# Work request
Give only the number of lines in the listing below where the string "pixels" occurs.

# Provided records
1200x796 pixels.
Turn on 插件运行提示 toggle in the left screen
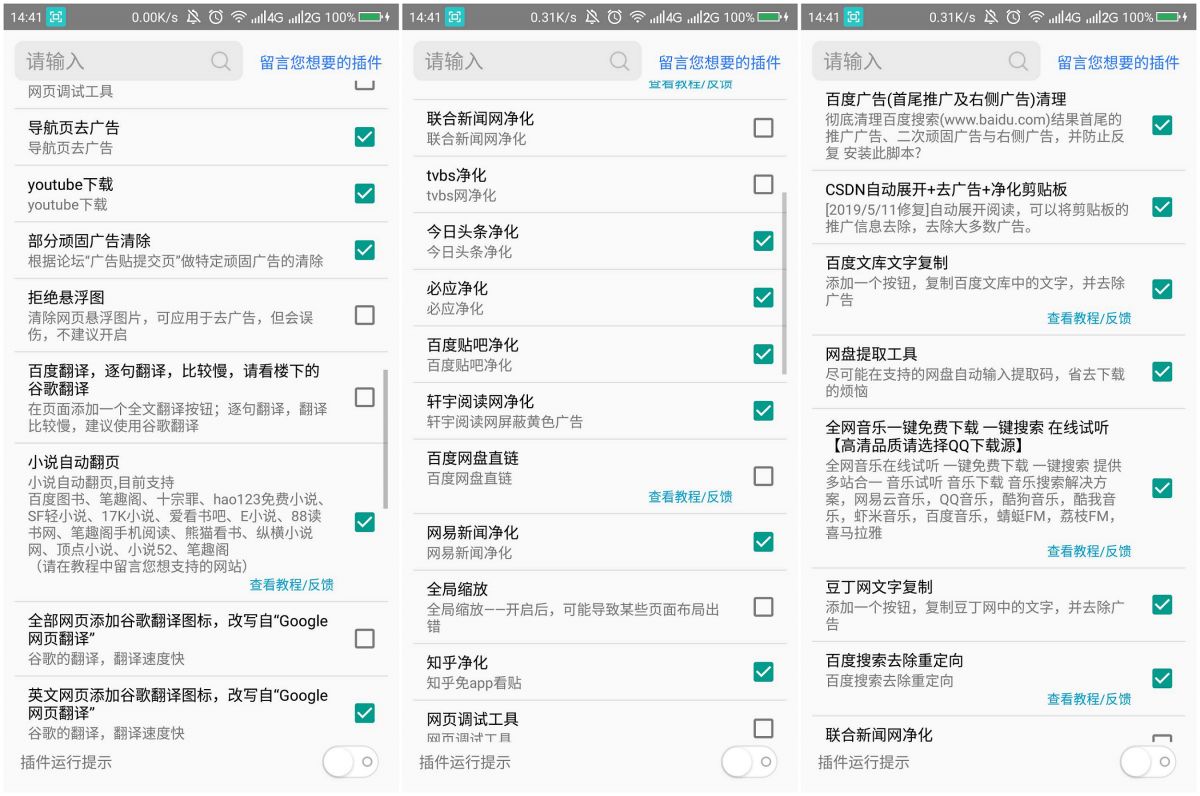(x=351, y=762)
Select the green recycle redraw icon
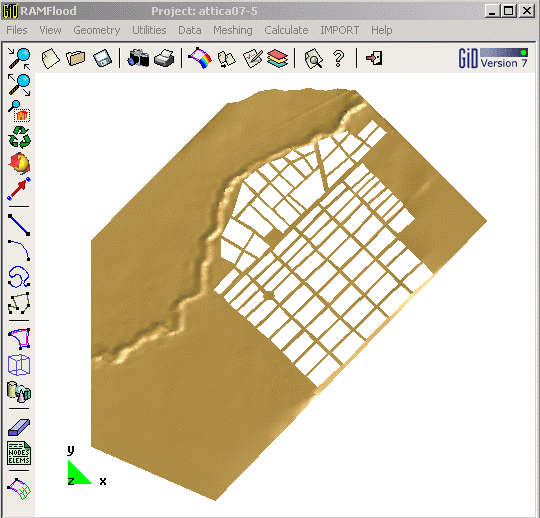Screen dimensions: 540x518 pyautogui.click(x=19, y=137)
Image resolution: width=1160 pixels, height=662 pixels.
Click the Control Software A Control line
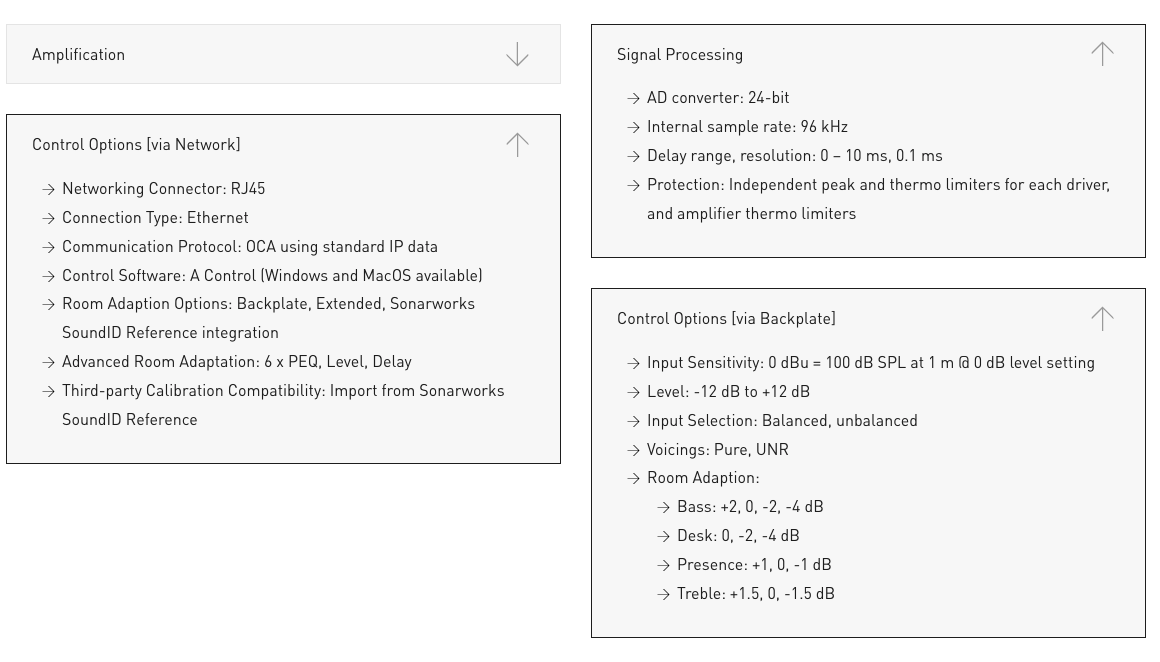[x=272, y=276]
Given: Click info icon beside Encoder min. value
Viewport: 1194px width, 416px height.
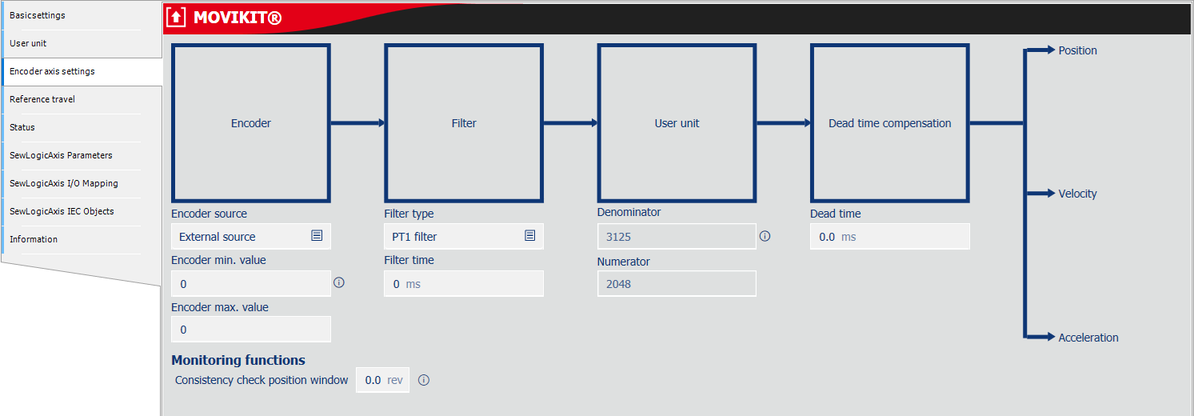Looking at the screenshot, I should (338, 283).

---

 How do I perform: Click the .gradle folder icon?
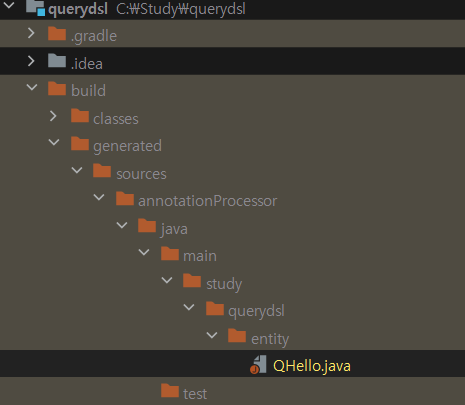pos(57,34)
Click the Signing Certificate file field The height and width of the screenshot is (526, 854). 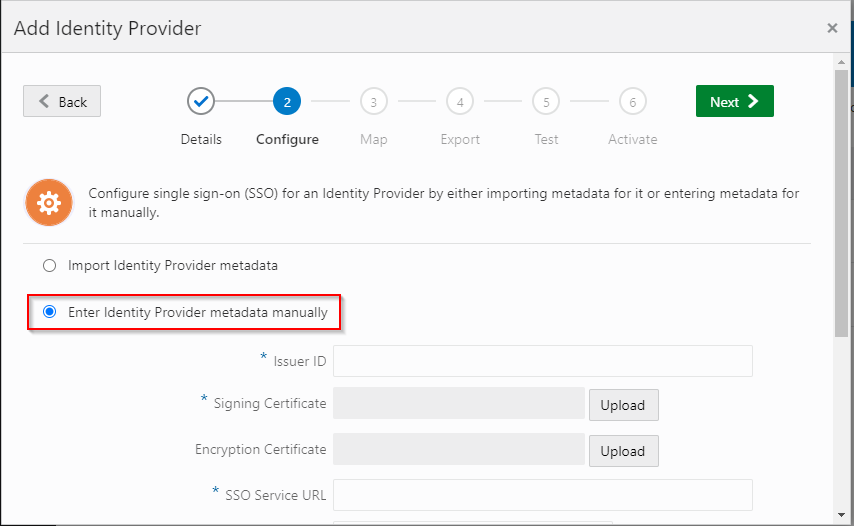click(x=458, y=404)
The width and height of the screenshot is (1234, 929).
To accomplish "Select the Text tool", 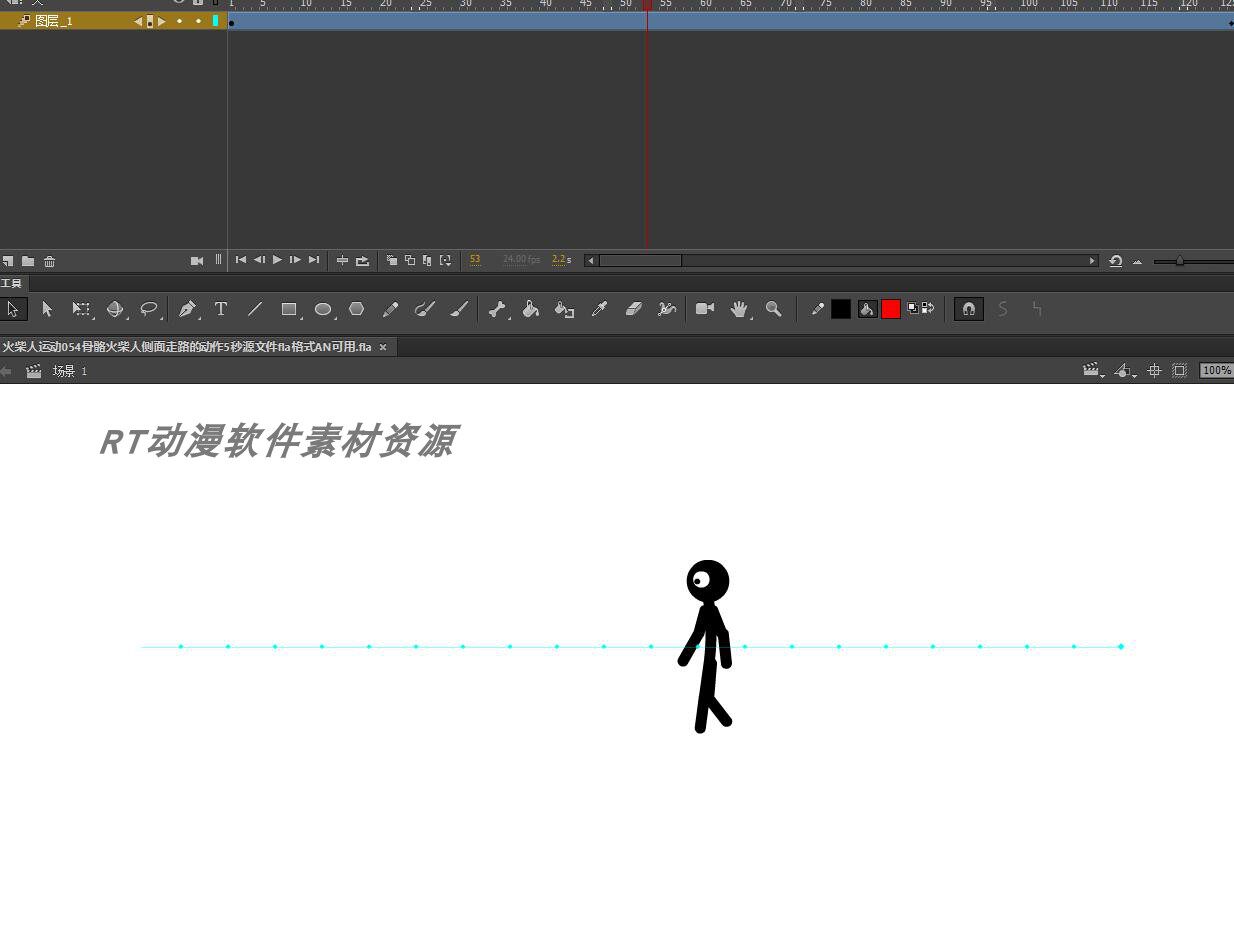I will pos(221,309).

--

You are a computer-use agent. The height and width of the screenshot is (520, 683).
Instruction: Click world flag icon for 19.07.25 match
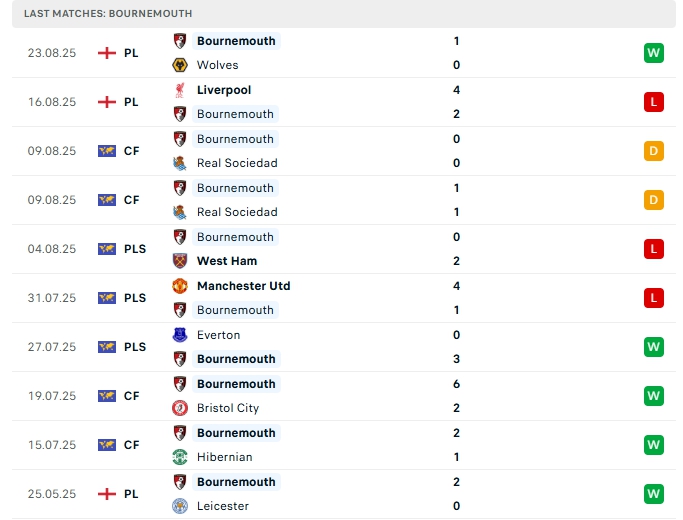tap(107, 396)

# Response area
2